▶ Task directions
Your answer should be one number: the count of lines below that contain "label".

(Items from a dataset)
━━━━━━━━━━━━━━━━━━━━━━━━━━━━━━

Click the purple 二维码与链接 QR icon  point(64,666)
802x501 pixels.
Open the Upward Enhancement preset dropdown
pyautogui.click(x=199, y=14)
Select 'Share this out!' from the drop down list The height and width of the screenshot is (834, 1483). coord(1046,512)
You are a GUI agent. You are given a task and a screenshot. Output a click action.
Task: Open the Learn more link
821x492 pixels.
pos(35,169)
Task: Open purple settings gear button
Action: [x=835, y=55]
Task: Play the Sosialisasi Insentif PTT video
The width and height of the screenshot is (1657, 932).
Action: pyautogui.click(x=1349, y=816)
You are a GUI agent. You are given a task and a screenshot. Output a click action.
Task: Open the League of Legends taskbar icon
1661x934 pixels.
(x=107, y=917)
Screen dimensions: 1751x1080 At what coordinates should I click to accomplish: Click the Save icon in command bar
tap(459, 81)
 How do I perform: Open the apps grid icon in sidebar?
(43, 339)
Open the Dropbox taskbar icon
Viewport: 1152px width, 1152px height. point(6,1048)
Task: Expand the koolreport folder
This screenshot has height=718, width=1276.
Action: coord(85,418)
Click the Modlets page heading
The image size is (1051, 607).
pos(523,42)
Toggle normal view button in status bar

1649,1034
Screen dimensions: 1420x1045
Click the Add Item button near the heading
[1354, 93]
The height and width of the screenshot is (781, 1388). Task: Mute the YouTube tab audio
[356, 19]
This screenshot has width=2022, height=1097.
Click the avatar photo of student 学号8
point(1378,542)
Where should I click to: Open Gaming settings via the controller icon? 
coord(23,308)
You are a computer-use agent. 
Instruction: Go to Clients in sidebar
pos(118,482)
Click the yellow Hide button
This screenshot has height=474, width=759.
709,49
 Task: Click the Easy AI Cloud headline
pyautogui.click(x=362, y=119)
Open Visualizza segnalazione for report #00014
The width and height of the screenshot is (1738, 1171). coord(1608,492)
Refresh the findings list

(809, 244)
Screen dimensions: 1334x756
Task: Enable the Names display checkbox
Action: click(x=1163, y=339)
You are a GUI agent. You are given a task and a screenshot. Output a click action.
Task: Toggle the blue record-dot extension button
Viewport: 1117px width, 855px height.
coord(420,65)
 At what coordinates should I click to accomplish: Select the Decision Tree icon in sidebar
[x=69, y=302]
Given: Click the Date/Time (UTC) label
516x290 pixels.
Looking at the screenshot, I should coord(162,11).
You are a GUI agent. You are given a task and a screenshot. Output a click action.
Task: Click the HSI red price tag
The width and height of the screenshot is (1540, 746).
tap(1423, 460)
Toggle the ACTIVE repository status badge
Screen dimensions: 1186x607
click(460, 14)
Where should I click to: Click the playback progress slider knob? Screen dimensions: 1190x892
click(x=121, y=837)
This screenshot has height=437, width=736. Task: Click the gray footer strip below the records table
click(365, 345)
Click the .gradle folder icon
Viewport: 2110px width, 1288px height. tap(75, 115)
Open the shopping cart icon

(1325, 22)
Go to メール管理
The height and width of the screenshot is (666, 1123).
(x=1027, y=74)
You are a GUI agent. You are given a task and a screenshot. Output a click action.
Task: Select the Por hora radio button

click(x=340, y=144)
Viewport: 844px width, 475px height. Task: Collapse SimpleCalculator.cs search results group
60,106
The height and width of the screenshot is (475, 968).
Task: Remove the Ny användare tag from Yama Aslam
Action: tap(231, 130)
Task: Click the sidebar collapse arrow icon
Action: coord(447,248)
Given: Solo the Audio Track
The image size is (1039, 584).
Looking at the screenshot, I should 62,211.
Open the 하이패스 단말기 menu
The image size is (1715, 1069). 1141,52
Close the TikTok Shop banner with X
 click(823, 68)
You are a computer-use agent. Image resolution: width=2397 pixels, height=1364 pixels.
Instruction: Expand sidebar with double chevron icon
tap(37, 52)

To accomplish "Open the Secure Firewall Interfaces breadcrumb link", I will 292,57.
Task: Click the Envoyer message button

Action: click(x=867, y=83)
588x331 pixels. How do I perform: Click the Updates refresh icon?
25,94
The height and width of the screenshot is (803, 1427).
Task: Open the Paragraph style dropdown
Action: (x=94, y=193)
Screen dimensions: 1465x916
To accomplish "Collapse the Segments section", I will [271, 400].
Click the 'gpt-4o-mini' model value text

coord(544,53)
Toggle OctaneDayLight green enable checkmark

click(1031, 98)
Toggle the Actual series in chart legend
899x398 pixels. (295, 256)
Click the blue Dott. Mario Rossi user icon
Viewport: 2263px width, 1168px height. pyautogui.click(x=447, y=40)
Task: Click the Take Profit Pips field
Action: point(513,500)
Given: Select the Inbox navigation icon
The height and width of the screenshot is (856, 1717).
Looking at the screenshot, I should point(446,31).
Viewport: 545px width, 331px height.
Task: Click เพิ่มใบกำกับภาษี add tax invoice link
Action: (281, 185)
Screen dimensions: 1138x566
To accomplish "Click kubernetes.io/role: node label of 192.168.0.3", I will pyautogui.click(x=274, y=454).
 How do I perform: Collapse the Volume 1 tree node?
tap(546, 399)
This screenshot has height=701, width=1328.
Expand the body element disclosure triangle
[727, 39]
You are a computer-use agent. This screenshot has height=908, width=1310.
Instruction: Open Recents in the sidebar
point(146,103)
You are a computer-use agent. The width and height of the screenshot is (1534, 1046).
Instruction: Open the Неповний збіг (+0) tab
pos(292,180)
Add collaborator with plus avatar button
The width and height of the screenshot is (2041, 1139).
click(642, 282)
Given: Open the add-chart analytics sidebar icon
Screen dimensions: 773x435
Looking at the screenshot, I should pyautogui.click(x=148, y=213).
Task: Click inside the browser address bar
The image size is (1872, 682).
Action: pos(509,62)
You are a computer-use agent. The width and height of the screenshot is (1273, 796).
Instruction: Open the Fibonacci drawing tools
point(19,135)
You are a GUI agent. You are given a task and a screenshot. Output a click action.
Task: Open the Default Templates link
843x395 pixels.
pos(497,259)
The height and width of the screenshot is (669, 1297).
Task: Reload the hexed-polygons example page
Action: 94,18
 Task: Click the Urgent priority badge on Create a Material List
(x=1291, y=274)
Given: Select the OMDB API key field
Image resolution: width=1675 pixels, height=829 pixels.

━━━━━━━━━━━━━━━━━━━━━━━━━━━━━━

▶ Exercise result
2